Apparently, noir revival is a well established method of tackling contemporary moral and political anxieties: developing anti-heroes who stand outside ethical murk and presenting compelling arguments without becoming didactic. Just as Brick addresses teen violence without being pigeonholed as a Columbine movie, The Missing Person tackles the psychic fallout of 11 September 2001 without being a 9/11 movie. As far as I can tell, these are not conscious considerations. In fact, 9/11 is just part of the fabric of reality which informs and subverts what is essentially a love letter to a forgotten era.

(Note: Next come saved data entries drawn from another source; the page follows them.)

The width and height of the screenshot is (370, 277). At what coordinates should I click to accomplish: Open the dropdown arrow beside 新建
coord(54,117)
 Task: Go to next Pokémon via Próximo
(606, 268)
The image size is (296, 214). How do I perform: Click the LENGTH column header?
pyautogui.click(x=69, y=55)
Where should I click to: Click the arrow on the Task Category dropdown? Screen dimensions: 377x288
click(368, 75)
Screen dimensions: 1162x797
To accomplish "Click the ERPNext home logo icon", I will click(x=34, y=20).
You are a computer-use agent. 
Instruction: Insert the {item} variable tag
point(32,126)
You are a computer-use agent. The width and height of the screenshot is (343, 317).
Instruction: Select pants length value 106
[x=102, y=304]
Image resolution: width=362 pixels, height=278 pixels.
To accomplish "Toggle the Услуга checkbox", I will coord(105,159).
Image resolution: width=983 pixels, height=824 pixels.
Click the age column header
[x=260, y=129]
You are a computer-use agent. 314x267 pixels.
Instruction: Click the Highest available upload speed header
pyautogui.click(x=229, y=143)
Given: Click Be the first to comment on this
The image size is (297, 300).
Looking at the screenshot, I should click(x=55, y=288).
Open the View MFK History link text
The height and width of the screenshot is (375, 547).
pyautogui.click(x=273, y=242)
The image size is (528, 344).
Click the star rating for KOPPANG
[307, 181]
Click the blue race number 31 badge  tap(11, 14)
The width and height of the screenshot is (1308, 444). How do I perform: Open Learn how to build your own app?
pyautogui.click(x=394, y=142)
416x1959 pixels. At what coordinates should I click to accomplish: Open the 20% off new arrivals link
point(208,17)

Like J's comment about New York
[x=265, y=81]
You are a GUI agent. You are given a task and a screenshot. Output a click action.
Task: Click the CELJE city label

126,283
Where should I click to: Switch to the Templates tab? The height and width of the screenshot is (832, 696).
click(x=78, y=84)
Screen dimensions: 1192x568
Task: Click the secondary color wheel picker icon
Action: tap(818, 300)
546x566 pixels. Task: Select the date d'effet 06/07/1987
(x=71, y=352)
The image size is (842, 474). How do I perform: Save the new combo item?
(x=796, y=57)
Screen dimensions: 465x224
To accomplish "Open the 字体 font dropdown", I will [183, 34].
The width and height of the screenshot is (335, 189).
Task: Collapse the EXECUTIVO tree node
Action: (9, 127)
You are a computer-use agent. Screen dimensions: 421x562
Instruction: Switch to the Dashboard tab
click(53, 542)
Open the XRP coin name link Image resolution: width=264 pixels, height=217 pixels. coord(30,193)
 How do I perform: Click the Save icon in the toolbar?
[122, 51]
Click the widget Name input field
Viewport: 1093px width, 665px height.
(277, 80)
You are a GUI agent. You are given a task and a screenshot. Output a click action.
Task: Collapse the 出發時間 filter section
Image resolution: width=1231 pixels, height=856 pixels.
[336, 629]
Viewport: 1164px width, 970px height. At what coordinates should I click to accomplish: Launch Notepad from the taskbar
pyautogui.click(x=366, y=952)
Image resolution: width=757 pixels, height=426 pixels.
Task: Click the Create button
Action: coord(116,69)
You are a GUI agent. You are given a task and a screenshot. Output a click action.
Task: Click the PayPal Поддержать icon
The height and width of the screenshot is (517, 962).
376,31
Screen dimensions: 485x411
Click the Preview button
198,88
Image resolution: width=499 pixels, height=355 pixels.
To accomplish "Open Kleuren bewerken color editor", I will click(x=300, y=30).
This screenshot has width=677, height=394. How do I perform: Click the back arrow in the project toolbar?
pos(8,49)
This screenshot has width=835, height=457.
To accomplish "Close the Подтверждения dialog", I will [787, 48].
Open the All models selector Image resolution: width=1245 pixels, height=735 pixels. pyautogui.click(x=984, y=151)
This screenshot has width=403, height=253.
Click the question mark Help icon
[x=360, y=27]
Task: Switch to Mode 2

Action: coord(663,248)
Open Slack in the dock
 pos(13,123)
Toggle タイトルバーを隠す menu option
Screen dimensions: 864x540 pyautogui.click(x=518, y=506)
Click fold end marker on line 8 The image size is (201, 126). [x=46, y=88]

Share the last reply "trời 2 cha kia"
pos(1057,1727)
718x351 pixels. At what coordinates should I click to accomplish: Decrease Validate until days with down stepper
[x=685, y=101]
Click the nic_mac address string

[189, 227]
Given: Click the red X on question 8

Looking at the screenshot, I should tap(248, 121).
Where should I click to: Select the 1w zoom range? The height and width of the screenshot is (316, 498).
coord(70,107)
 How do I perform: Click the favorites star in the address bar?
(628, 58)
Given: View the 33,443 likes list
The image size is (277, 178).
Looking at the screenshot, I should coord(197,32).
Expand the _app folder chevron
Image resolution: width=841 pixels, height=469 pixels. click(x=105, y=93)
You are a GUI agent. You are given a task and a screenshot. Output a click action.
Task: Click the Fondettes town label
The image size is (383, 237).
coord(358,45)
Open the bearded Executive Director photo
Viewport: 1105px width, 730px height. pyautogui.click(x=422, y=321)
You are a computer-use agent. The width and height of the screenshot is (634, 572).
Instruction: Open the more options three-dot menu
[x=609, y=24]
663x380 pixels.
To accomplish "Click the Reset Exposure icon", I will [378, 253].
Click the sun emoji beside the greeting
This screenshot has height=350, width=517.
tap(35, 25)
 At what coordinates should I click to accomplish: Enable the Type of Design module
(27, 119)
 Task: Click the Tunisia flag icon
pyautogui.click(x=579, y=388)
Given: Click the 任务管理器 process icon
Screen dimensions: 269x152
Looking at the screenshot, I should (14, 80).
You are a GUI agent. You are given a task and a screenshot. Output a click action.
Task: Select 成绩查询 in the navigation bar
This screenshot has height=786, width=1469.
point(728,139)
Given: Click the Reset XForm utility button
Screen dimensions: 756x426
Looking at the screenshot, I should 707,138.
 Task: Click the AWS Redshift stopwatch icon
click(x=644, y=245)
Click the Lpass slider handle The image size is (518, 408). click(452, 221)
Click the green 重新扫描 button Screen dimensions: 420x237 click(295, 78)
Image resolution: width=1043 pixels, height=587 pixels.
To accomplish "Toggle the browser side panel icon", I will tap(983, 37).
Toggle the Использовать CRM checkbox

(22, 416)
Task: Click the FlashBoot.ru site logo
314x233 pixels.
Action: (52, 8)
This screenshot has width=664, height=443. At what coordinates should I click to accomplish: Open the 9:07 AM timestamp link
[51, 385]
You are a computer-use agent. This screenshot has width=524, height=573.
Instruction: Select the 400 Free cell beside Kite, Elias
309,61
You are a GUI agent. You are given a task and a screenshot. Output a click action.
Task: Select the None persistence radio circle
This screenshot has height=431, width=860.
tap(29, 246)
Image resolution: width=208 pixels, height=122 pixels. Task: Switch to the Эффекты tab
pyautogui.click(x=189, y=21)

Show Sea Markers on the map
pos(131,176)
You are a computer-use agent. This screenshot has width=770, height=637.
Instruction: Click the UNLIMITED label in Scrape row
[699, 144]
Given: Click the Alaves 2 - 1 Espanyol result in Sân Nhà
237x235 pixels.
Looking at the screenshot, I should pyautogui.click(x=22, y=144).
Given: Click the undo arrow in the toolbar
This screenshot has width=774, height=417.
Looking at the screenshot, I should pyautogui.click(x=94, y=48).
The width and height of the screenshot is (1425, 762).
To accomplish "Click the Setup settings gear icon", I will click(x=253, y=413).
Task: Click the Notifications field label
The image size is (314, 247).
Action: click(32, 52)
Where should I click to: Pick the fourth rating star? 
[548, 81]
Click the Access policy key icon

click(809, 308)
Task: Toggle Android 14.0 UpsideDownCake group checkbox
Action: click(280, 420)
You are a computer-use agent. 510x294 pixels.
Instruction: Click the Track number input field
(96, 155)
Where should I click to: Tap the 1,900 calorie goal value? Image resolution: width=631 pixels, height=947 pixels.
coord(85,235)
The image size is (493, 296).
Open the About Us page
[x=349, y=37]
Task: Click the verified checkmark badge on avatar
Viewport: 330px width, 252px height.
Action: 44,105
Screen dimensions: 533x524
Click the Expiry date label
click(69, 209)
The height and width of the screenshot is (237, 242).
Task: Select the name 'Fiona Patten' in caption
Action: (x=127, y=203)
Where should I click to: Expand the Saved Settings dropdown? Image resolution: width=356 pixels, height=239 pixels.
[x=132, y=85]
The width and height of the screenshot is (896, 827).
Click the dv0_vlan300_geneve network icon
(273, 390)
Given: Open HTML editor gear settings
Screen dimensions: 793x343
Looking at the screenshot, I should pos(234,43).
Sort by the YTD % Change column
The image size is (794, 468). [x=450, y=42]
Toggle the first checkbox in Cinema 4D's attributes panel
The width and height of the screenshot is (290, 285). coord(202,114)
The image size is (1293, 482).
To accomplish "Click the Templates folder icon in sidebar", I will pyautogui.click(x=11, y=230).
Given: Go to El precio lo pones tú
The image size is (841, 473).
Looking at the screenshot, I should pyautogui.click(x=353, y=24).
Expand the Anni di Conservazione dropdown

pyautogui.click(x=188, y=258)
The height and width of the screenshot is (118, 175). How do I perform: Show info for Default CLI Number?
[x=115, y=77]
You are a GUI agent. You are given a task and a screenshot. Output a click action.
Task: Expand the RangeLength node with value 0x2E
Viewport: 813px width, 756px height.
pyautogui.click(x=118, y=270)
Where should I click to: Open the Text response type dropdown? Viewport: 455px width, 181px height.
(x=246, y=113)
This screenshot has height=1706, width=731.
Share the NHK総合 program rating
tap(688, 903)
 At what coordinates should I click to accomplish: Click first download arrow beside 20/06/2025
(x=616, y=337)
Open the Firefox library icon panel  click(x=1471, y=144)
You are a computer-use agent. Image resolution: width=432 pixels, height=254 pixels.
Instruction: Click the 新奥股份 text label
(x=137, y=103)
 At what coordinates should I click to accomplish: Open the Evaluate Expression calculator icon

Taking the conventions of classic film noir and twisting them to reflect the modern world, Buschel’s pacific sensibility pervades The Missing Person.

Missing Person2

Michael Shannon (Oscar-nominated for his part in Revolutionary Road), plays John Rosow: a grizzled, groaning, alcoholic, apathetic, New York private dick. Other descriptions which have caught my imagination include: “craggy, cool and endearingly naive”, or “a tragic slab of a man who we can’t help but root for”. Buschel initially had in mind Vince Vaughn (who might have been terrible as Rosow) but as fate had it, Amy Ryan (who supports as Miss Charley, secretary to Rosow’s employer) suggested her then partner Shannon as “another tall guy”. Shannon’s face, you will recall, is remarkable – perfect for the part – like a hybrid of Cagney and Liotta. He can draw an accent to match the face: Buschel casually describes him as “a natural drunk”. His quietly lived-in performance, perfectly executed dead-pan quips, and the flashes of insight that surface from his “watery drunk eyes” are captivating. In fact, Shannon effectively carries the film.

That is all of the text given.